What is the Market Exclusivity Outlook?

This patent grants Bristol-Myers Squibb a significant period of market exclusivity for the claimed compounds. If a drug based on these compounds reaches the market:

• Market Entry Barrier: Competitors will be prevented from launching generic versions or biosimilar equivalents of the drug until the patent expires and any remaining market exclusivity (e.g., regulatory exclusivities) has lapsed.
• Pricing Power: During the exclusivity period, Bristol-Myers Squibb can command premium pricing for its patented therapy.

What are the Litigation Risks?

The broad nature of composition of matter claims in drug patents often leads to patent litigation. Bristol-Myers Squibb may initiate infringement lawsuits against competitors whose products are perceived to fall within the scope of Patent 12,303,478. Conversely, competitors may challenge the validity of the patent. Potential grounds for challenge include:

• Prior Art: Arguing that the claimed invention was already known or obvious before the patent filing date.
• Obviousness-Type Double Patenting: If claims in this patent are found to be obvious variations of claims in earlier Bristol-Myers Squibb patents.
• Lack of Enablement: Arguing that the patent does not sufficiently describe how to make and use the claimed invention.

Key Takeaways

U.S. Patent 12,303,478, granted to Bristol-Myers Squibb Company on January 2, 2024, protects a novel class of Factor XIa (FXIa) inhibitors. The patent's core innovation is its broad claims covering a genus of chemical compounds designed for potent and selective inhibition of FXIa, alongside methods of their use in treating thrombotic disorders. The patent includes in vitro and in vivo data supporting the efficacy and selectivity of these compounds, positioning them as potential therapeutic agents with an improved safety profile compared to existing anticoagulants. This patent contributes to a competitive and evolving landscape of FXIa inhibitor intellectual property, necessitating careful freedom-to-operate analysis by competing pharmaceutical entities.

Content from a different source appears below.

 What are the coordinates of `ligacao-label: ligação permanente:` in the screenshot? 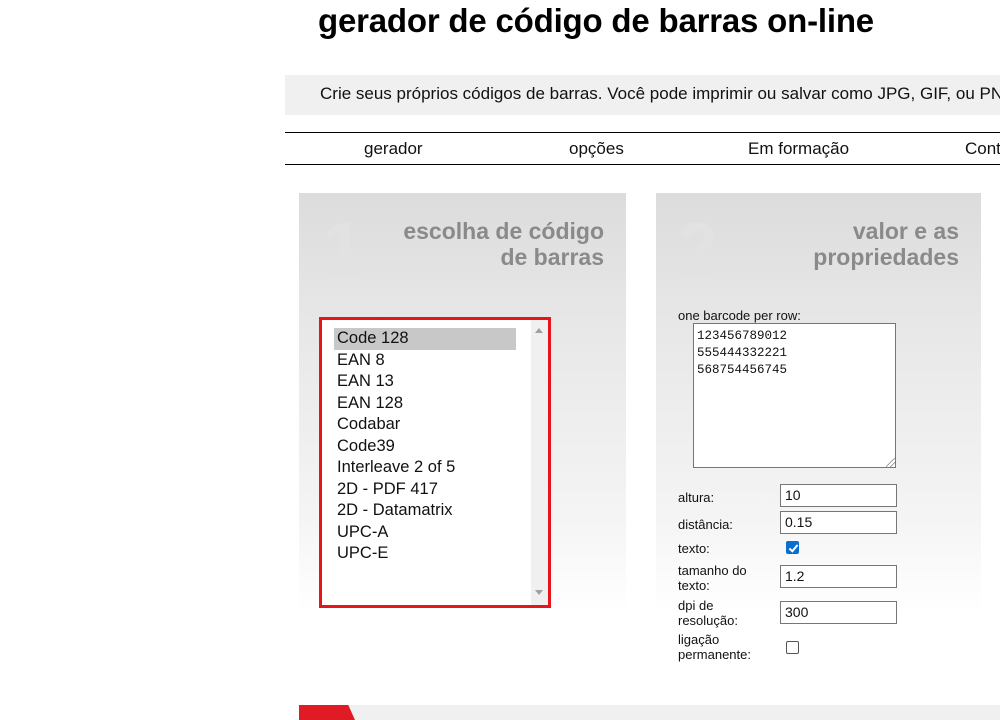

Frequently Asked Questions

What is the primary therapeutic target of the compounds claimed in Patent 12,303,478?

The primary therapeutic target is Factor XIa (FXIa), a key enzyme in the intrinsic pathway of blood coagulation.

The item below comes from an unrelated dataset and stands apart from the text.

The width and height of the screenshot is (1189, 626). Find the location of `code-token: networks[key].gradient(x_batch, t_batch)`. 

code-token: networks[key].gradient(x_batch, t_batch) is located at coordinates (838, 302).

What types of thrombotic disorders are mentioned in the patent for treatment?

The patent mentions treatment or prevention of deep vein thrombosis (DVT), pulmonary embolism (PE), stroke, myocardial infarction (heart attack), atrial fibrillation (AFib) related stroke, and cancer-associated thrombosis.

What is the filing date of Patent 12,303,478?

The filing date of U.S. Patent 12,303,478 is December 17, 2021.

How does the selectivity of these FXIa inhibitors benefit patients?

High selectivity for FXIa over other coagulation factors aims to provide antithrombotic efficacy with a reduced risk of bleeding complications, a significant limitation of current anticoagulants.

Who is the assignee of Patent 12,303,478?

The assignee of U.S. Patent 12,303,478 is Bristol-Myers Squibb Company.

Citations

[1] Bristol-Myers Squibb Company. (2024). Compounds and methods for treating thrombotic disorders. U.S. Patent No. 12,303,478. Washington, D.C.: U.S. Patent and Trademark Office.